# Text passage
========================

Researchers develop new vaccine against deadly Middle East Respiratory Syndrome
A collaborative team from The University of Texas Medical Branch at Galveston, Saudi Arabia and Canada developed a potent and safe vaccine that protects against the deadly Middle East respiratory syndrome, or MERS. The findings recently were published in The Journal of Infectious Diseases.
MERS was first identified when someone died from the viral infection in 2012. The virus, which can suddenly cause severe and fatal respiratory symptoms, systemic infection and multi-organ failure, has caused more than 2,250 confirmed infections with a 35 percent mortality rate in 27 countries. MERS can be spread from camel-to-human or person-to-person. Many global cases are linked with the Arabian Peninsula because of its high camel population but it has the potential to spread globally, as seen in a 2015 outbreak in South Korea.
"In the past, we've mainly focused on developing universal influenza vaccines by targeting the viral proteins to specific cells that have a molecule called CD40 on their surfaces" said senior author Chien-Te K Tseng, professor in UTMB's Centers for Biodefense and Emerging Diseases. "We modified and optimized our earlier vaccine platform to generate new potential MERS vaccines."

========================

# Raw data
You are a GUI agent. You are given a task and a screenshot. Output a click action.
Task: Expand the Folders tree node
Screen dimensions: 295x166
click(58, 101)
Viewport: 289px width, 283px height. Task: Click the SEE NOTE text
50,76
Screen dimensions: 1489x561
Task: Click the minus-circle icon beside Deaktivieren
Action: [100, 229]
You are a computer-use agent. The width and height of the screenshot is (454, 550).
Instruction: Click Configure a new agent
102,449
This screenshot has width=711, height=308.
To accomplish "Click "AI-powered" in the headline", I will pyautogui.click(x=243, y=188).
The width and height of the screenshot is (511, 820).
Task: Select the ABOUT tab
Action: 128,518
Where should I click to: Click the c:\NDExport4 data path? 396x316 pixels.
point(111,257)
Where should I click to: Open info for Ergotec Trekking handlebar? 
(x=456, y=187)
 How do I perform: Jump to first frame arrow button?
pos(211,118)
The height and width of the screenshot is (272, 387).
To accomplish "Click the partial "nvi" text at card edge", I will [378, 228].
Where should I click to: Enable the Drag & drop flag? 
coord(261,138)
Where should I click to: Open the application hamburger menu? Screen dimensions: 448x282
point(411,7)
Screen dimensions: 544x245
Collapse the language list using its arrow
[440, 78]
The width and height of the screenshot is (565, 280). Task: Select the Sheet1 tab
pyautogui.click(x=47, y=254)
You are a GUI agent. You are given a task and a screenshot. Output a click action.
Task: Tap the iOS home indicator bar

========================

# Exercise requirements
[a] Transcribe the portion of the MERS vaccine article starting with "MERS was first" and going on through "in South Korea.".
[b] According to the MERS vaccine article, what mortality rate has MERS had among confirmed infections?
The rows are not needed here.

# Exercise solutions
[a]
MERS was first identified when someone died from the viral infection in 2012. The virus, which can suddenly cause severe and fatal respiratory symptoms, systemic infection and multi-organ failure, has caused more than 2,250 confirmed infections with a 35 percent mortality rate in 27 countries. MERS can be spread from camel-to-human or person-to-person. Many global cases are linked with the Arabian Peninsula because of its high camel population but it has the potential to spread globally, as seen in a 2015 outbreak in South Korea.

[b] 35 percent.